## YOUR GOAL
Rewrite the passage on how dentists are paid from "Everyone involved in" up to and including "posts keep moving.", swapping "dentistry" for "oral health care".
Top of EXTRACT TO READ
Everyone involved in this had an understanding of dentistry, and practices tended to pop up where need was greatest because there was a commercial element involved in deciding where you might invest as individuals. There were very few levels of administration because there was nothing to administer. Dentists worked, patients got treatment and claims for this were made to a central organisation. Simple! However, over recent decades there has been change after change and, in terms of who pays us, the goal posts keep moving.
Who will pay us in future?
A number of blogs and sources have highlighted that things are likely to change again. There are plans to trial a new commissioning system to integrate Clinical Commissioning Groups (CCGs) (which commission GP services) and NHS England ‘to create a joined up, clinically-led commissioning system which delivers seamless, integrated out-of-hospital services based around the needs of local populations’. This looks as though it will place the dental budget in the control of local doctors.
Bottom of EXTRACT TO READ
Top of PROVIDED INFORMATION
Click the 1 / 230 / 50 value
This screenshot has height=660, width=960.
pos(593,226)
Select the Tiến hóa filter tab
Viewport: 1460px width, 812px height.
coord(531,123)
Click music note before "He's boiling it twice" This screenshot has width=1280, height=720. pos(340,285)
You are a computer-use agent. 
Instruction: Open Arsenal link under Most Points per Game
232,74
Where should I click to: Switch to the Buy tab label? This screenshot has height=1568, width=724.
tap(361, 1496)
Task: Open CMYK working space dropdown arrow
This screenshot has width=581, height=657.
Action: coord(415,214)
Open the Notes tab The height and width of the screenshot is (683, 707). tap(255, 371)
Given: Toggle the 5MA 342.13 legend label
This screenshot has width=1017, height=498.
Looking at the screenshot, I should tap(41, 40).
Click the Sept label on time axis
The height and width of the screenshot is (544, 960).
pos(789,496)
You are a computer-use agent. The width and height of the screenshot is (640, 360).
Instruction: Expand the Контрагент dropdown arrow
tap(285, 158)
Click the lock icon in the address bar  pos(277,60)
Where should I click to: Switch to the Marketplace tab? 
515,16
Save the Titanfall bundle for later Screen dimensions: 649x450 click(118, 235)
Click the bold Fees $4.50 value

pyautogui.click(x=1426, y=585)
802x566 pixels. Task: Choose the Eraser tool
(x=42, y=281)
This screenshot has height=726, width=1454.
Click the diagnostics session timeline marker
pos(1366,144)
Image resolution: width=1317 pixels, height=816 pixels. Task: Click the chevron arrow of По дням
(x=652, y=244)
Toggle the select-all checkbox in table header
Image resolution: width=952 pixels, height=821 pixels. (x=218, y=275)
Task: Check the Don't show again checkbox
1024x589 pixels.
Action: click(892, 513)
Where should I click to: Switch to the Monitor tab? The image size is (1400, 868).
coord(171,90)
Bottom of PROVIDED INFORMATION
## WRITTEN SOLUTION
Everyone involved in this had an understanding of oral health care, and practices tended to pop up where need was greatest because there was a commercial element involved in deciding where you might invest as individuals. There were very few levels of administration because there was nothing to administer. Dentists worked, patients got treatment and claims for this were made to a central organisation. Simple! However, over recent decades there has been change after change and, in terms of who pays us, the goal posts keep moving.